In the event that the Indemnitee is subject to or intervenes in any proceeding
in which the validity or enforceability of this Agreement is at issue or seeks
an adjudication or award in arbitration to enforce the Indemnitee's rights
under, or to recover damages for breach of, this Agreement, the Indemnitee, if
the Indemnitee prevails in whole or in part in such action, shall be entitled to
recover from the Company and shall be indemnified by the Company against any
actual expenses for attorneys' fees and disbursements reasonably incurred by the
Indemnitee.

RECORDS SHOWN:
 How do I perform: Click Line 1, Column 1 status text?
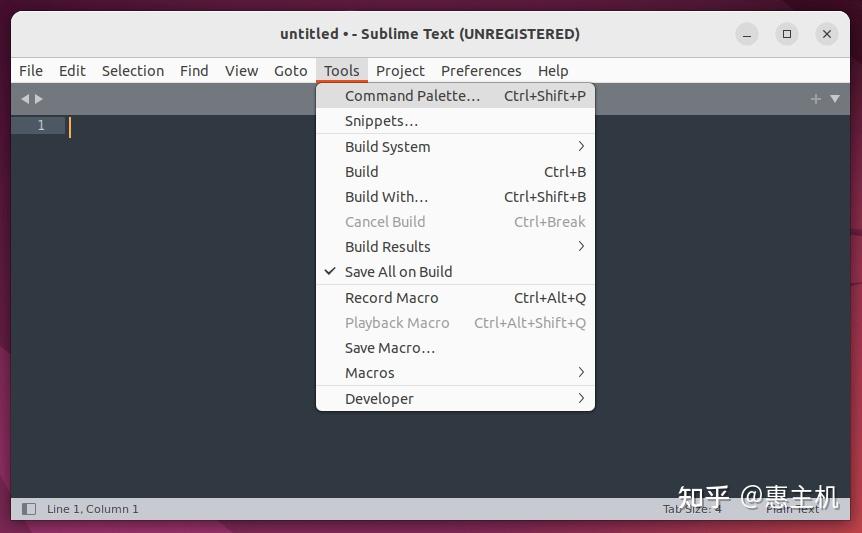pos(92,509)
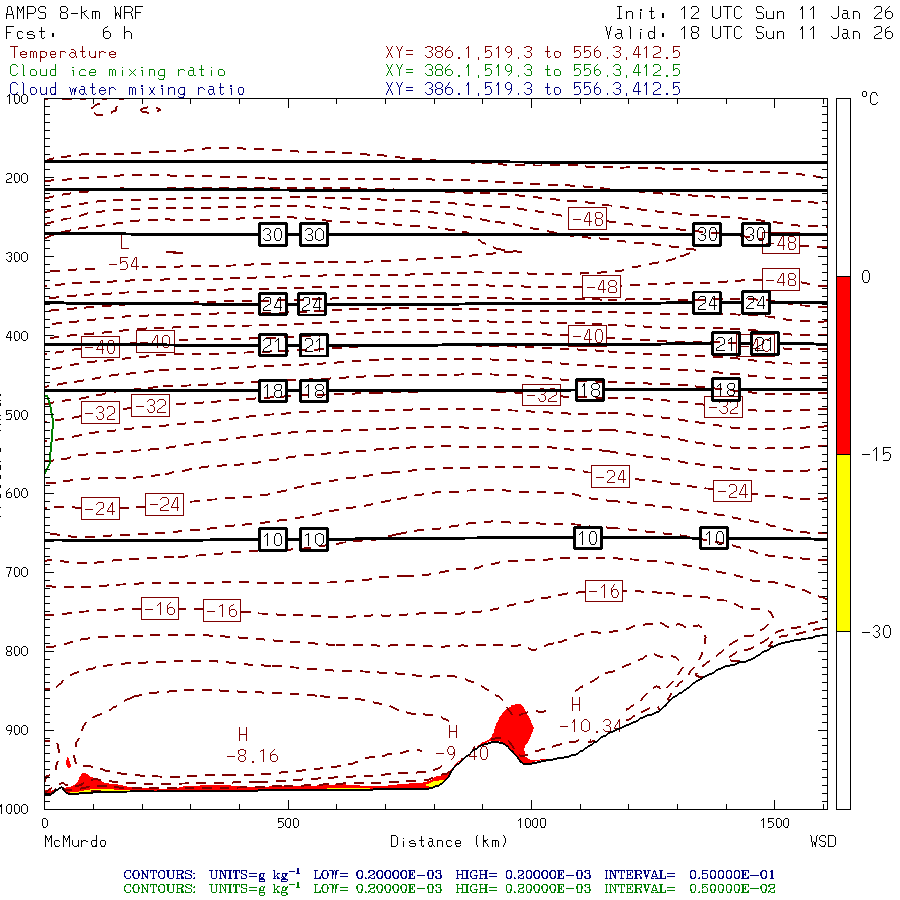The height and width of the screenshot is (900, 900).
Task: Click the L -54 temperature minimum marker
Action: tap(124, 252)
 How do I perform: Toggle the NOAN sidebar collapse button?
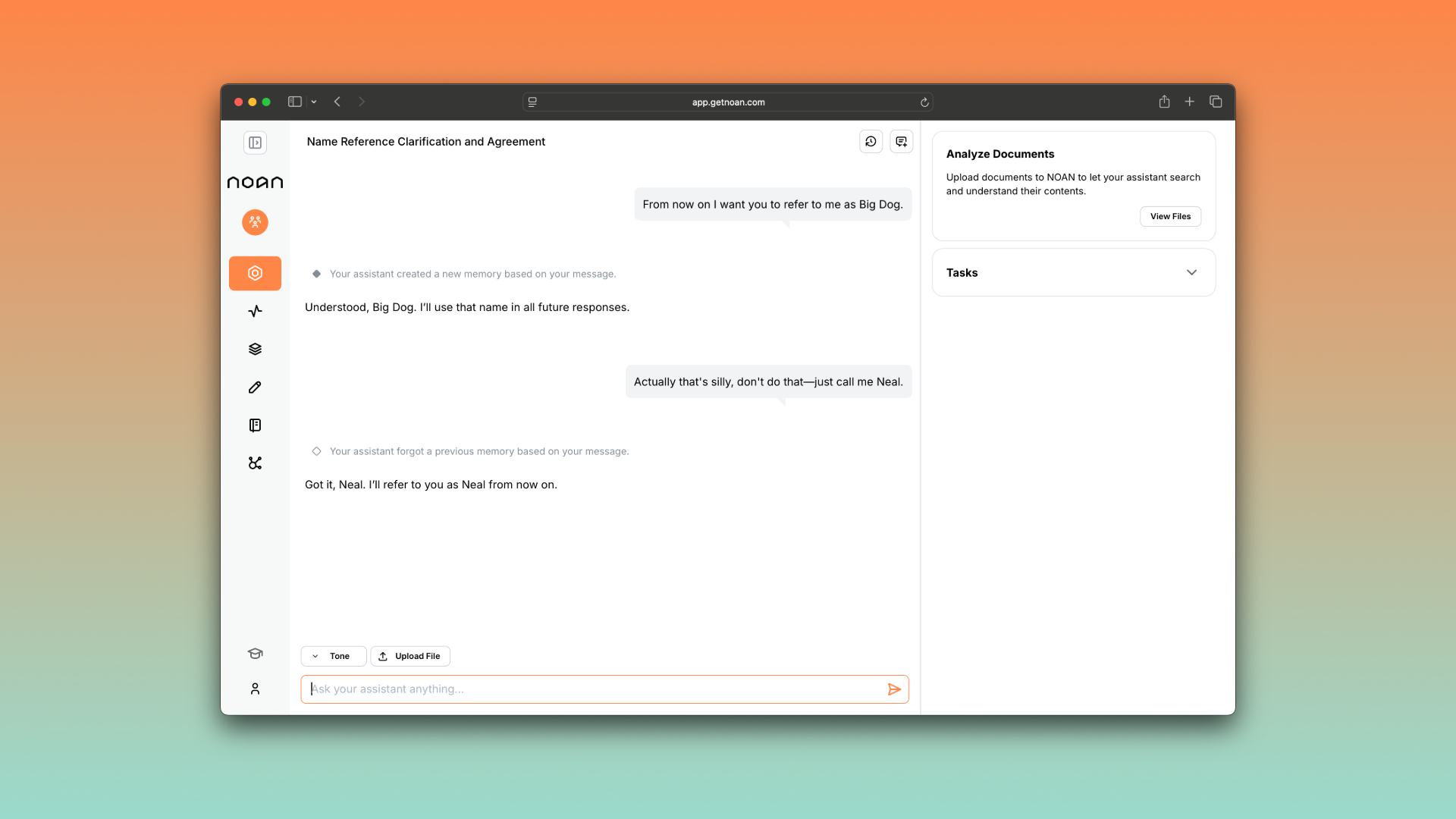point(255,143)
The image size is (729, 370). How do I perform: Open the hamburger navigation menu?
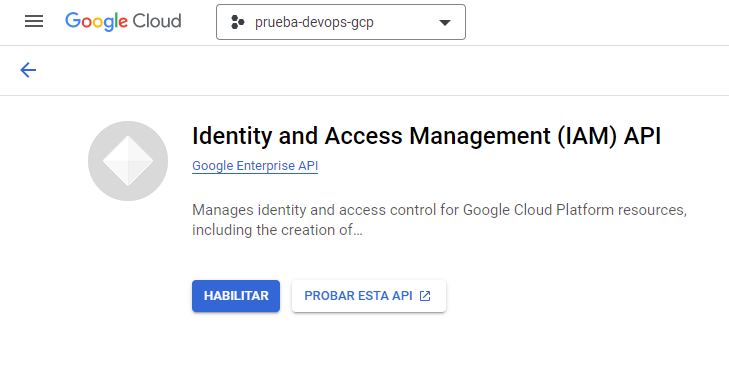pos(34,21)
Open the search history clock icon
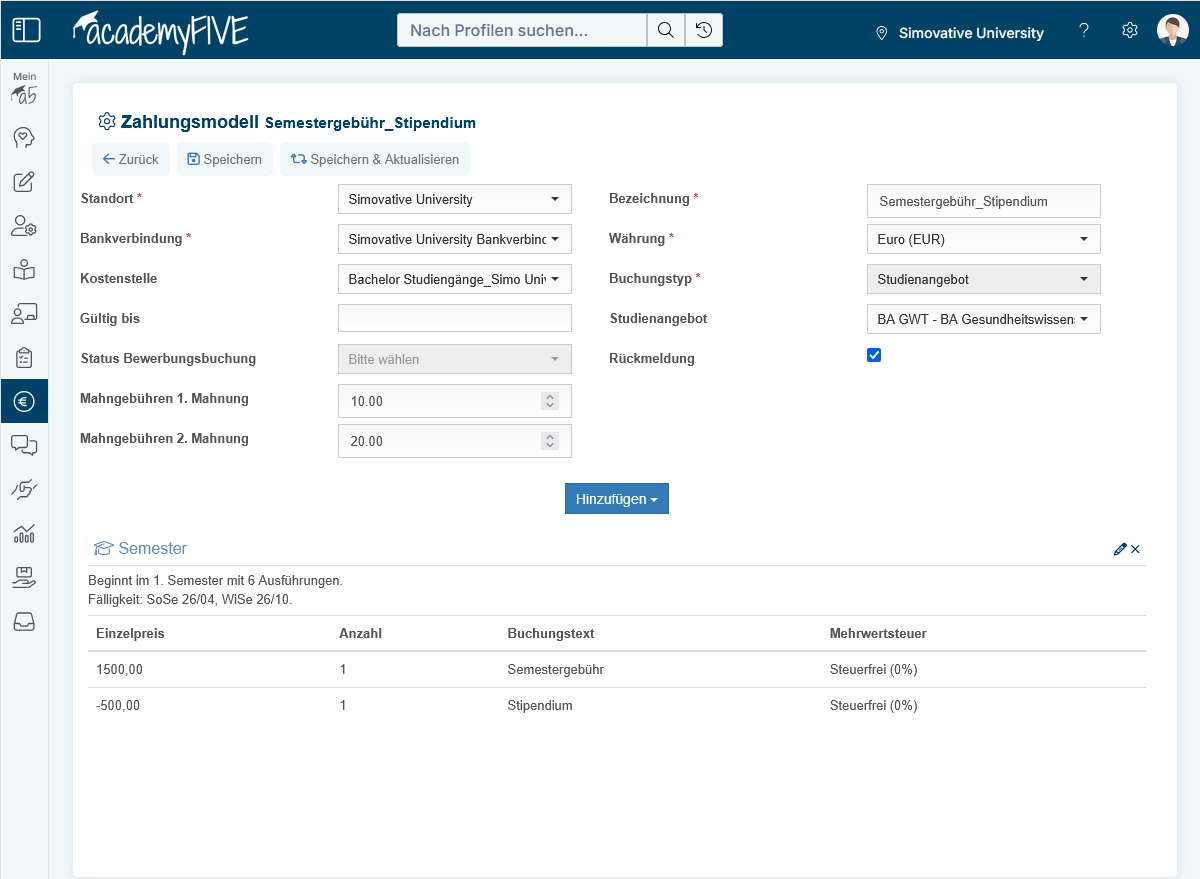 pos(704,30)
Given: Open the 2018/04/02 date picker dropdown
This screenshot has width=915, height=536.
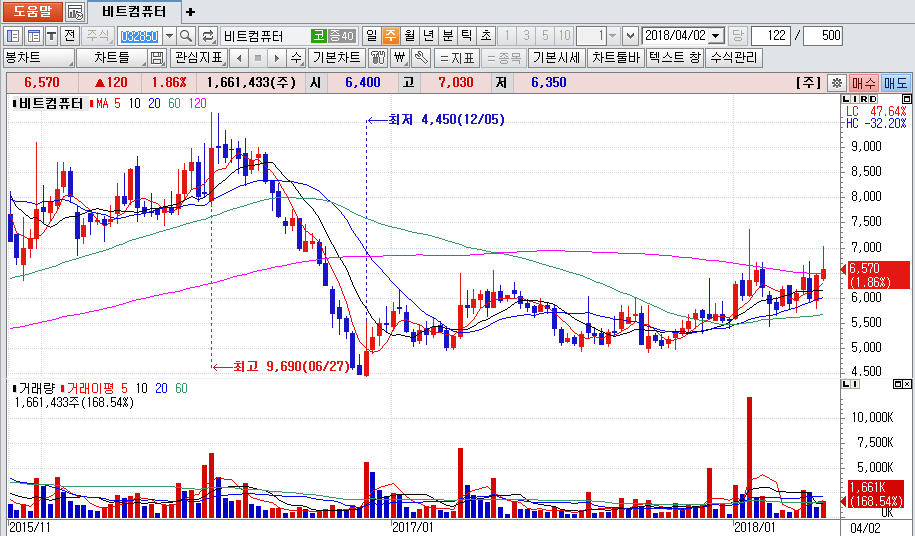Looking at the screenshot, I should tap(716, 36).
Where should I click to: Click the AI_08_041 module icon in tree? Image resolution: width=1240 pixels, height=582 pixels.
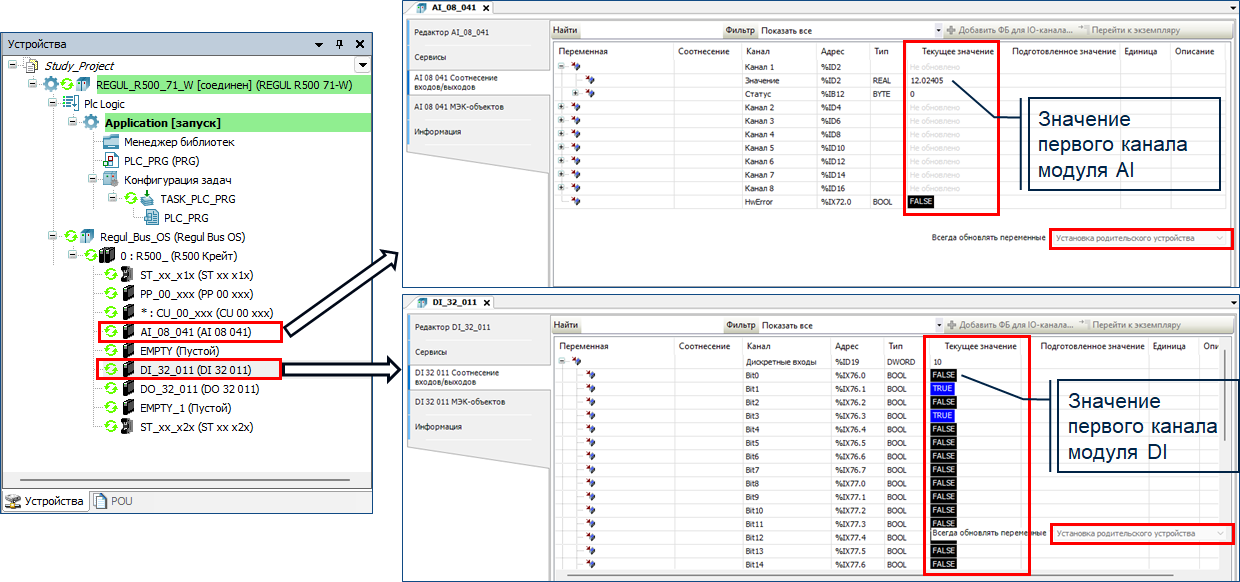(x=128, y=331)
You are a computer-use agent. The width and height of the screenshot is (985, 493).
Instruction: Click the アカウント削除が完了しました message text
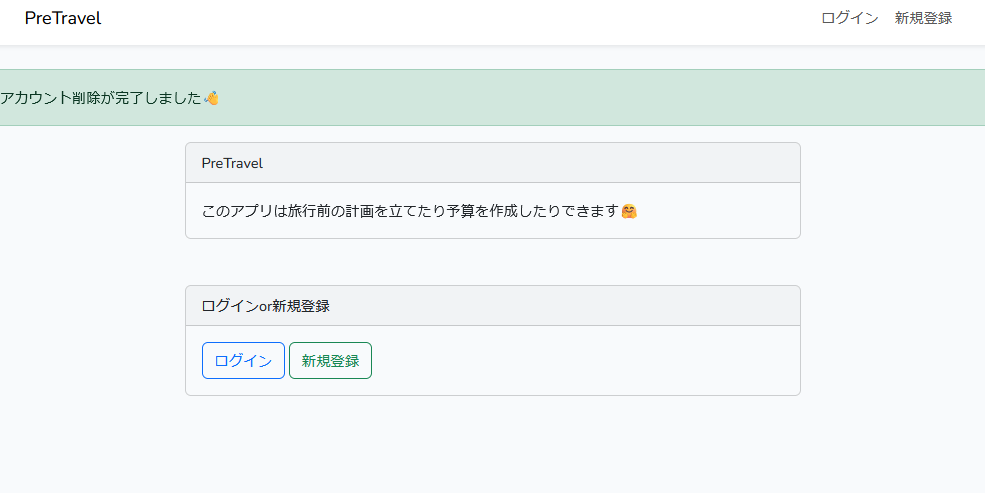click(101, 99)
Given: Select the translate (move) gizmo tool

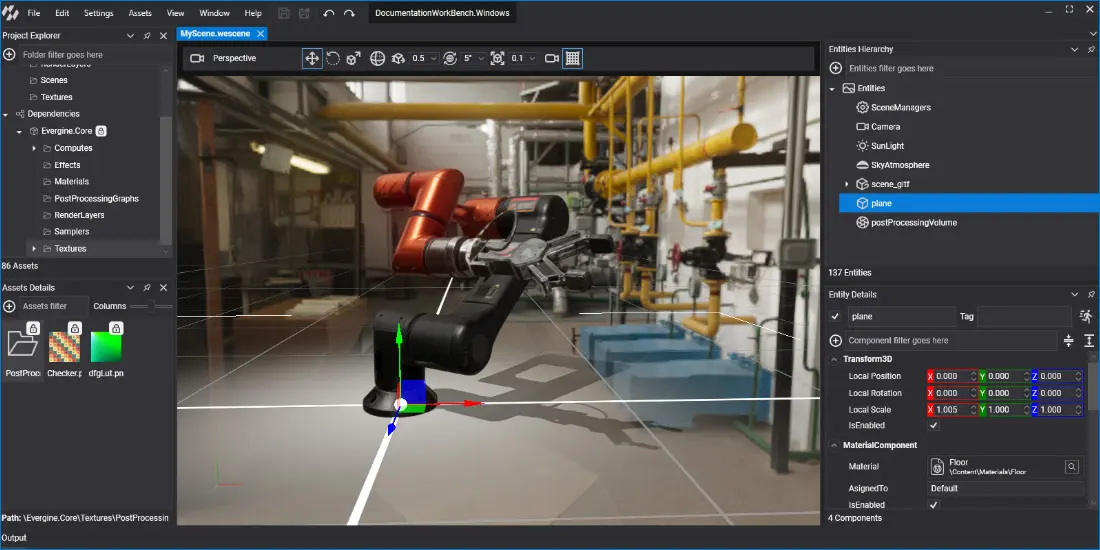Looking at the screenshot, I should click(x=312, y=59).
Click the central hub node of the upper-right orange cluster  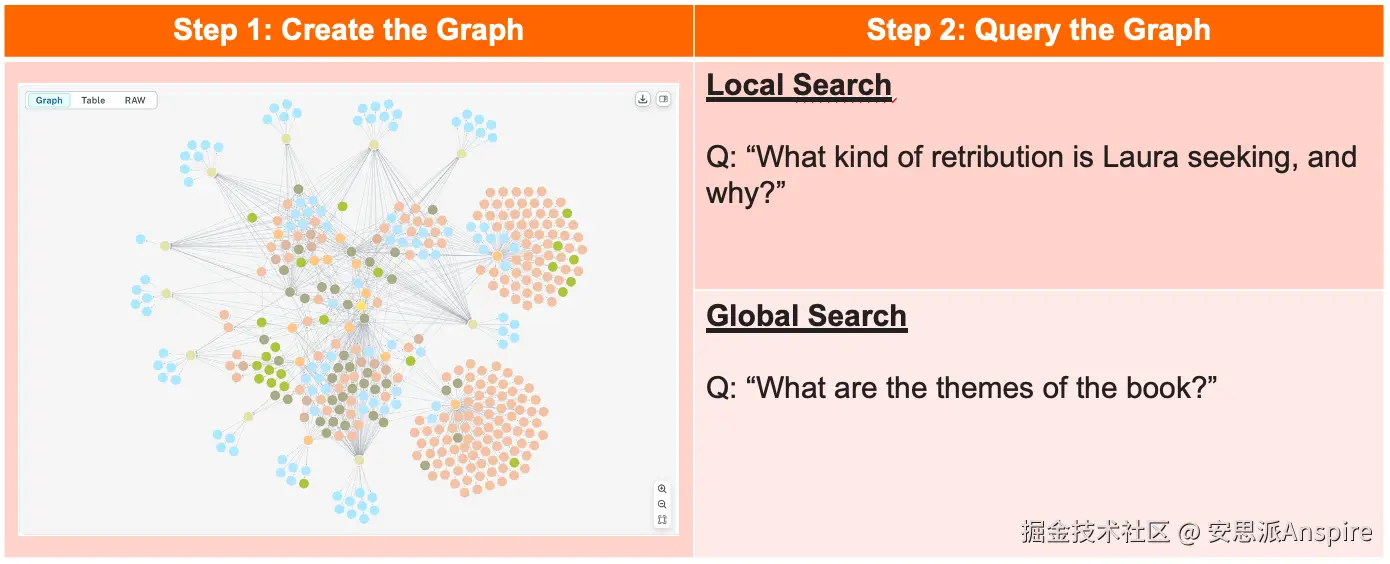click(x=497, y=256)
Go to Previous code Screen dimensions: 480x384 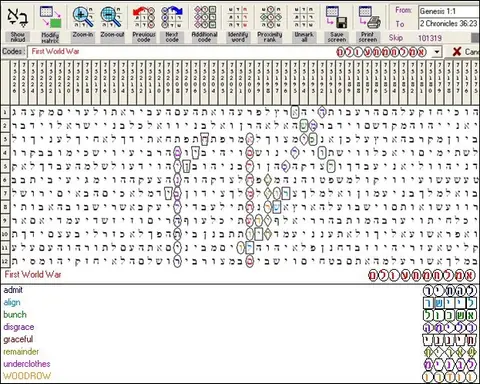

EXERCISE REQUIREMENTS:
1: Answer these questions using the indemnification clause:
(a) From whom is the Indemnitee entitled to recover expenses?
(b) What outcome in the action must occur for the Indemnitee to be entitled to that recovery?
(c) What kind of expenses does the clause cover?
2: Translate this sentence from the indemnification clause into Spanish: "In the event that the Indemnitee is subject to or intervenes in any proceeding in which the validity or enforceability of this Agreement is at issue or seeks an adjudication or award in arbitration to enforce the Indemnitee's rights under, or to recover damages for breach of, this Agreement, the Indemnitee, if the Indemnitee prevails in whole or in part in such action, shall be entitled to recover from the Company and shall be indemnified by the Company against any actual expenses for attorneys' fees and disbursements reasonably incurred by the Indemnitee."

SOLUTIONS:
1:
(a) The Company.
(b) The Indemnitee must prevail in whole or in part in the action.
(c) Actual expenses for attorneys' fees and disbursements reasonably incurred by the Indemnitee.

2: En caso de que el Indemnizado sea parte de cualquier procedimiento en el que se cuestione la validez o exigibilidad del presente Acuerdo, o intervenga en él, o bien solicite una resolución judicial o un laudo arbitral para hacer valer los derechos del Indemnizado conforme al presente Acuerdo o para obtener una indemnización por daños y perjuicios derivados de su incumplimiento, el Indemnizado, si prevalece total o parcialmente en dicha acción, tendrá derecho a obtener de la Compañía el reembolso de cualesquiera gastos reales por honorarios de abogados y desembolsos razonablemente incurridos por el Indemnizado, y a ser indemnizado por la Compañía frente a dichos gastos.